The variety show Donny & Marie, starring Donny and Marie Osmond, debuts on ABC. Their theme song is "May Tomorrow Be A Perfect Day," but the show becomes synonymous with a different tune: "A Little Bit Country, A Little Bit Rock N' Roll."

The pilot episode introduces Donny & Marie's signature tune, "A Little Bit Country, A Little Bit Rock N' Roll," which has the brother and sister sparring over their musical tastes. It becomes a fixture of the program and introduces a weekly segment where country-leaning Marie sings a country cover while rock 'n rolling Donny takes on a rock song. The show also features comedy skits and mini adaptations of hit movies like Star Wars and The Wizard Of Oz, with comedians Paul Lynde and Ruth Buzzi regularly joining in. The singing siblings are members of the Osmond family, a large brood from Ogden, Utah, who found success as an R&B band in the early '70s with the hits "One Bad Apple" and "Crazy Horses." By the time their variety show debuts, Donny is a teen sensation with a handful of solo hits to his credit, including "Puppy Love" and "Go Away Little Girl." Marie, who rarely joins her brothers onstage, is also a star in the country realm with her #1 cover of "Paper Roses." In 1974, the brother and sister decided to collaborate on the duets album I'm Leaving It All Up To You and hit the talk show circuit to promote it. Their toothy-grinned good looks and lighthearted banter as guest co-hosts on The Mike Douglas Show caught the attention of Fred Silverman, president of ABC-TV, who thought the duo would be the perfect hosts for their own variety show. The program is a big hit and attracts several famous guest stars, including Chuck Berry, Little Richard, Merle Haggard, Tom Jones, Olivia Newton-John, John Travolta, Tina Turner, Billy Preston, Sonny & Cher, and - of course - The Osmonds, among many other luminaries from the entertainment world.

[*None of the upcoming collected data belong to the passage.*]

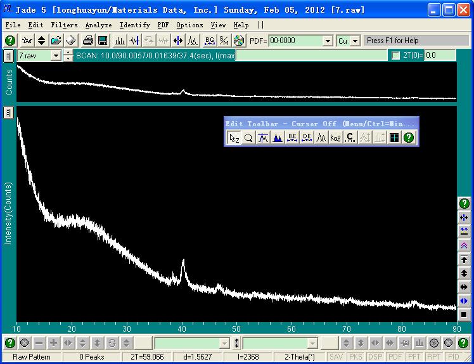Image resolution: width=474 pixels, height=364 pixels.
Task: Click the 2T(0) offset value field
Action: tap(440, 56)
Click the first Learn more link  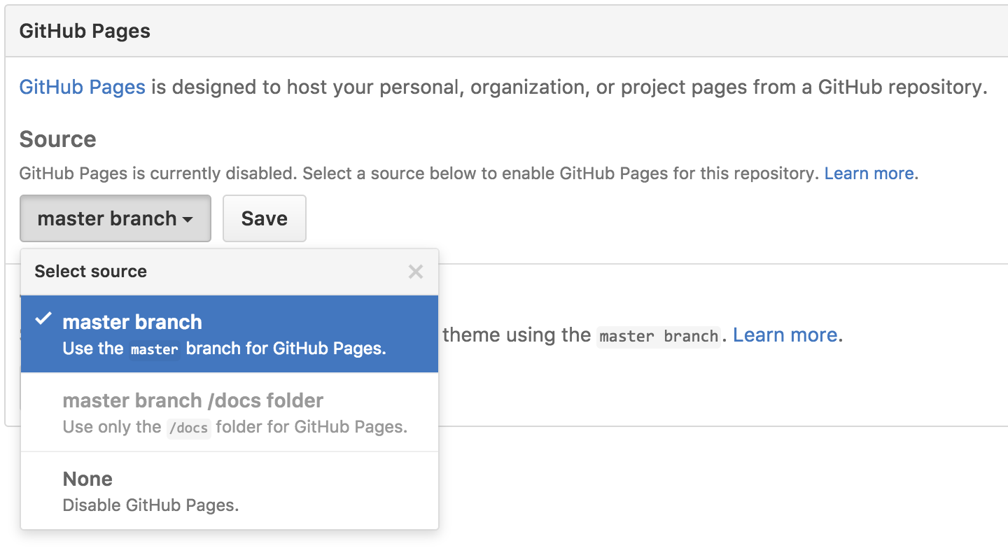coord(868,173)
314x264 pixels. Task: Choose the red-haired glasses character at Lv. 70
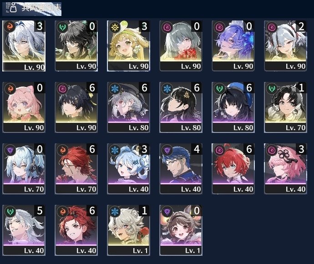76,169
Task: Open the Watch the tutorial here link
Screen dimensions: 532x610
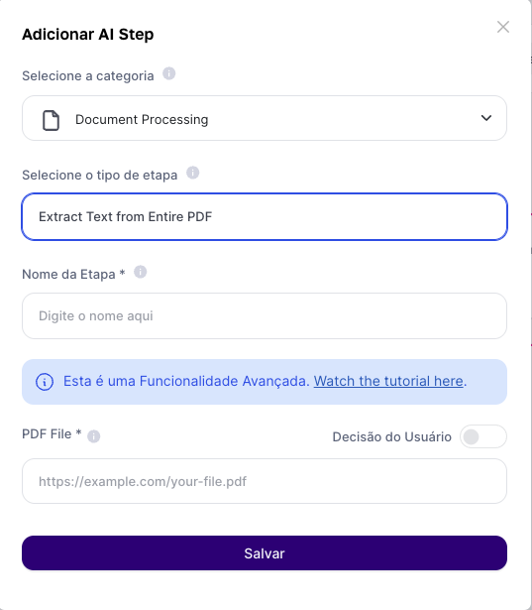Action: pyautogui.click(x=388, y=381)
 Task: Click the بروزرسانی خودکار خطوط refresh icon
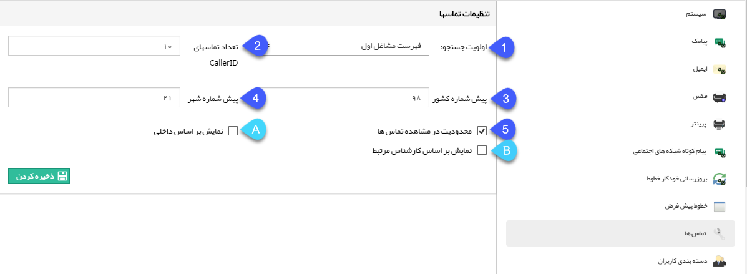[719, 179]
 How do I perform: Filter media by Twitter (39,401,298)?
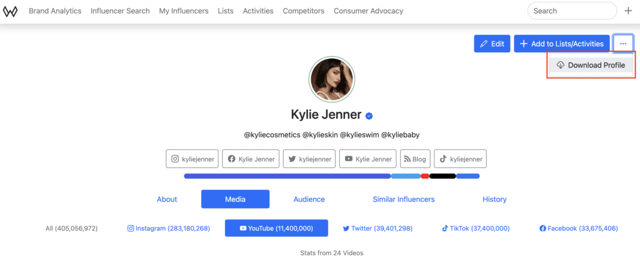click(378, 229)
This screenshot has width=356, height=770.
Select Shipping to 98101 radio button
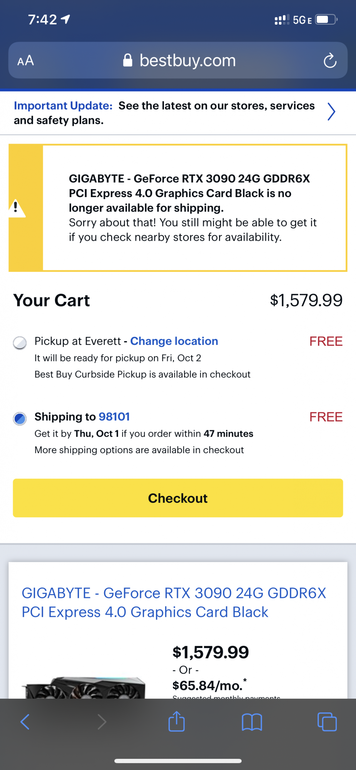pos(20,418)
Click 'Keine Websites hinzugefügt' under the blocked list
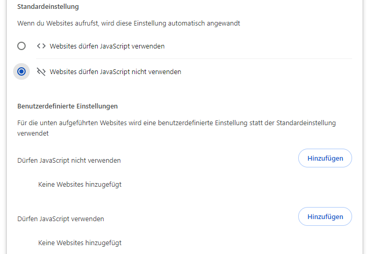373x254 pixels. coord(80,184)
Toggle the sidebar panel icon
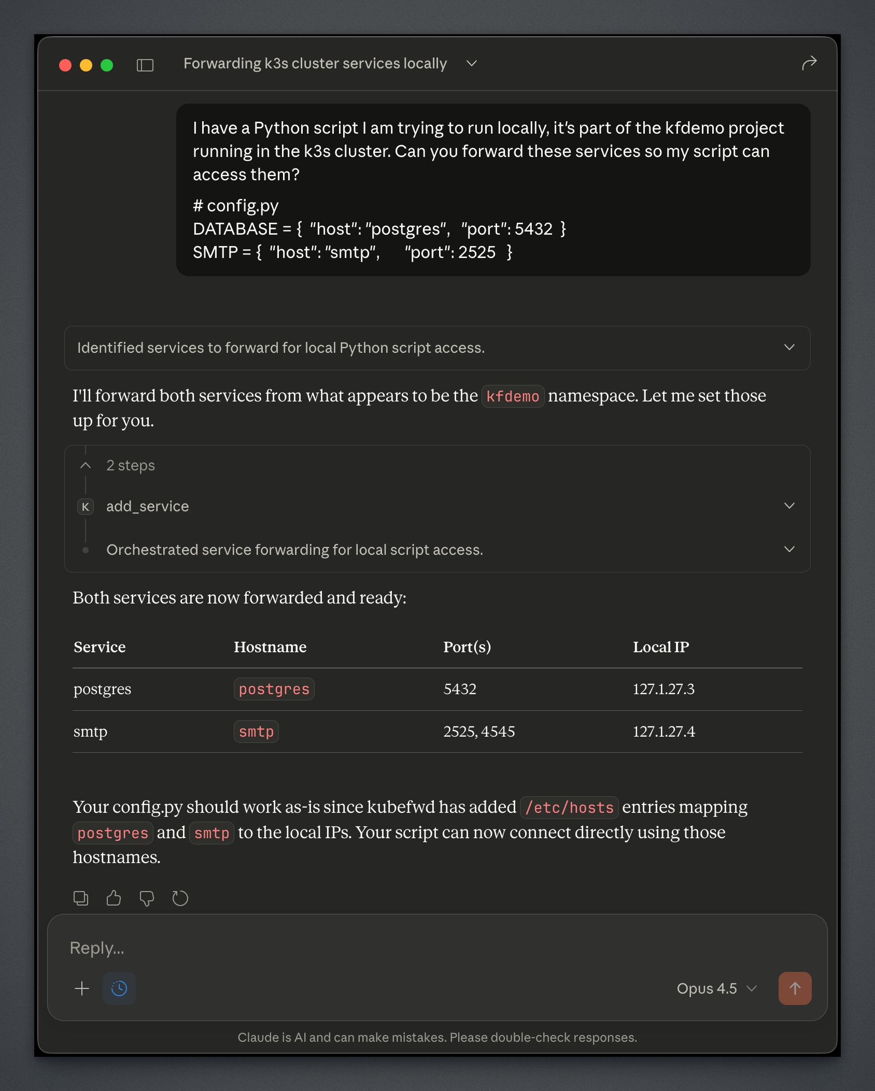Viewport: 875px width, 1091px height. coord(145,65)
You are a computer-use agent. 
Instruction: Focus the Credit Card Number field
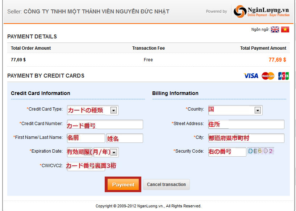[105, 125]
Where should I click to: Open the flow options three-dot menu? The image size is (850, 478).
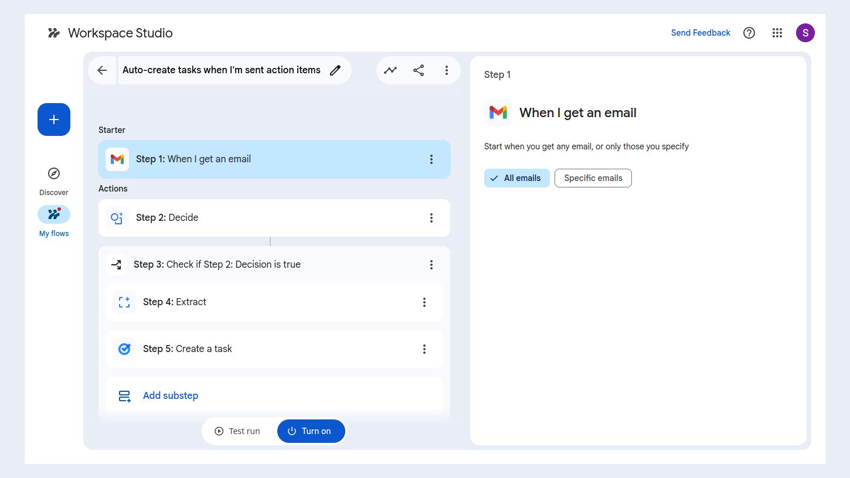[x=447, y=70]
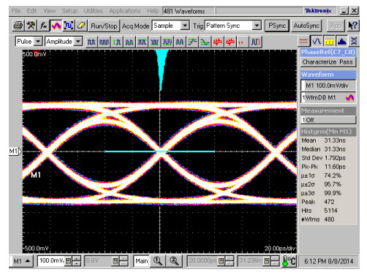Toggle the 1 Off measurement readout

pos(328,120)
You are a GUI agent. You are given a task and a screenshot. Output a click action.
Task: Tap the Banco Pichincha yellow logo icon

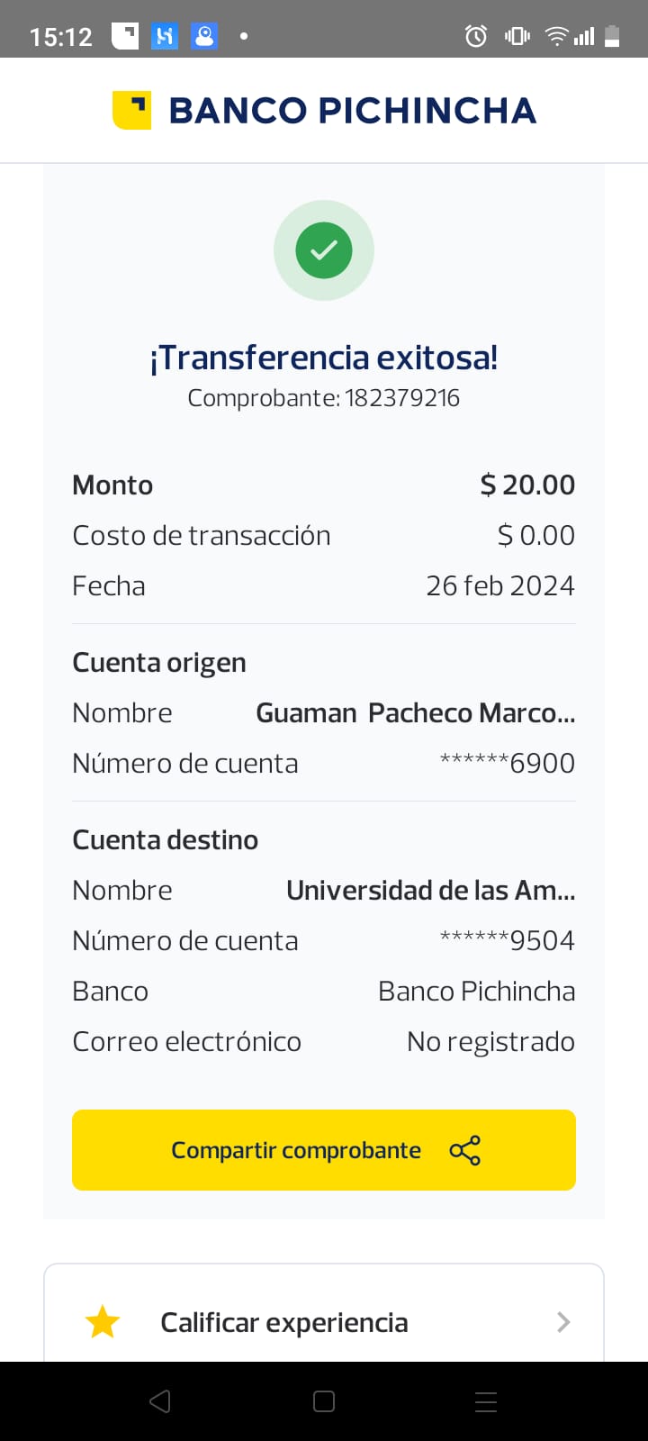[x=131, y=110]
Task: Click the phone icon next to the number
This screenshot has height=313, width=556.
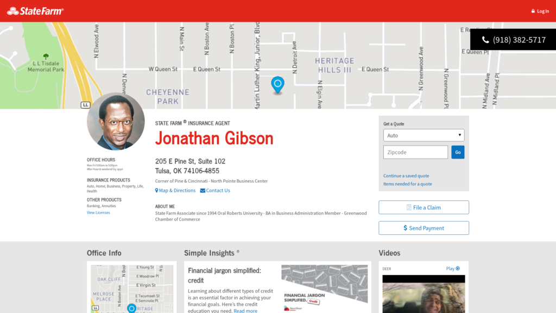Action: coord(485,40)
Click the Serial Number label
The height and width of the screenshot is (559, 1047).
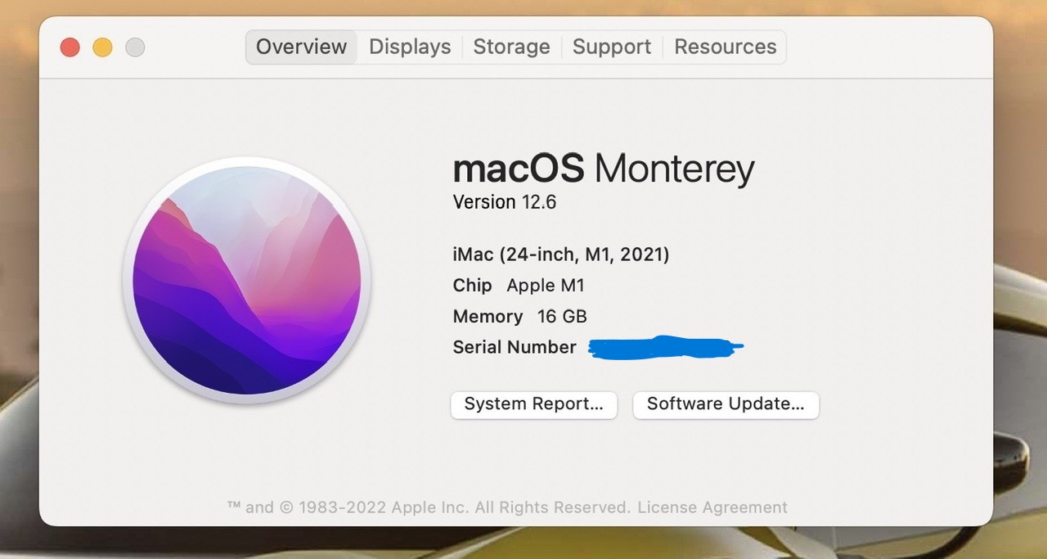pyautogui.click(x=515, y=347)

The success warrants an album release in 1976: Featuring Songs From Their Television Show. It includes their popular takes on "Deep Purple," "It Takes Two," "A Little Bit Country, A Little Bit Rock N' Roll," and Donny's cover of the Four Seasons hit "C'mon Marianne." It earns a gold certification, selling more than 500,000 copies. But after its first two seasons, Donny & Marie's ratings take a big hit due to a few factors: Donny marries Debbie Glenn and dashes the hopes of lovesick fans everywhere; the show airs opposite CBS's new acquisition Wonder Woman; and variety shows overall start to lose their appeal with late '70s audiences. The show is officially cancelled in 1979.